Traditional  Wedding Traditions

One important Tradition is the “Bridal Trousseau” meaning the hope chest. A bridal trousseau originated in France, this is when the baby girl is given a trousseau or ‘hope chest’ which means ‘bundle’, by her parents. Her family members and friends give her gifts such as clothes, jewelry or any other items that she would require, once she moves into her husband’s home. In the 21st Century, the bride is presented with all the household necessities in a fancy box by her family, before the wedding.

A Bride who is seeking a French inspired dress will choose an all-white bridal gown embellished with embroidery, beads, bows and laces, and stunningly organte bridal jewelry. The all-white wedding dress symbolizes purity, innocence and sheer joy the bride has over her upcoming wedding.
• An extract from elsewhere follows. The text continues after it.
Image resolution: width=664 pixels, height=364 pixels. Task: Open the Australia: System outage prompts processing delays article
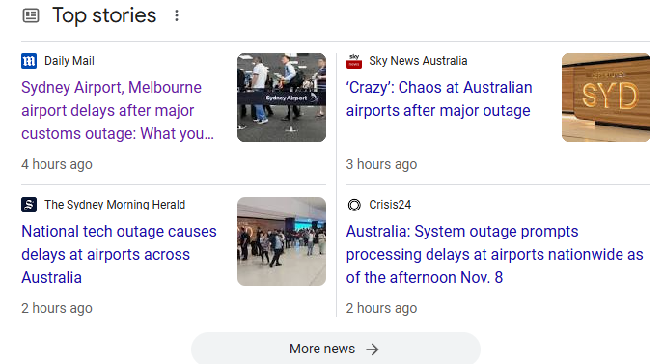494,254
Décor and flowers used are also typically all white, with some traces of pastel shades if any. Very simple, sophisticated, yet laced with Elegant Charm.


Wedding Procession

A traditional French wedding requires that the groom escorts the bride from her home to the chapel, on the wedding day. The procession consists of the parents of the bride and the groom, family members, friends and musicians. Children block the bridal couple’s way with white ribbons, which the bride must cut. In some French places like Brittany, beggars plait a hedgerow briar across the couple’s way. The bride has to bribe the beggars to remove the hedgerow briars. These obstacles symbolize the common path that the couple will have to take after their marriage and the overcoming of the obstacles together.


Wedding Ceremony

The wedding ceremony is held in a church decorated with white flowers and soft scents of incense. After the guests have gathered, the groom walks his mother down the aisle. Then, the groom and the bride are seated on two red velvet chairs where they exchange vows. The priest’s final blessing is received below a silk canopy known as a ‘carre’. As the newly-weds emerge from the church and proceed towards the reception venue, they are showered with wheat and rice. These grains symbolize fertility and prosperity.


Wedding Reception

At the wedding reception, a fun tradition in France is for guests to bring small cakes and pile them together at a considerable height in the center of the table. The couple is then asked to kiss without knocking out the pile, if they manage it would symbolize life-long prosperity. To start off the festivities they raise a toast to each other from a traditionally engraved cup known as the ‘La coupe de marriage’. Traditional French food, French wine and the French wedding cake are the highlights of a reception.


French Wedding Cake

A French wedding cake is known as ‘Croquembouche’ meaning ‘crunching in one’s mouth’. This cake is made of cream puff cones filled with French pastry cream and coated with melt in your mouth caramelized sugar. It is decorated with marzipan flowers and chocolate is drizzled all over.

In the olden days, after the day was over friends of the newly engaged couple would show up outside the couples window and make tones of noise with pots and pans, singing and banging in hopes that the newlywed couple would invite them in for drinks and treats!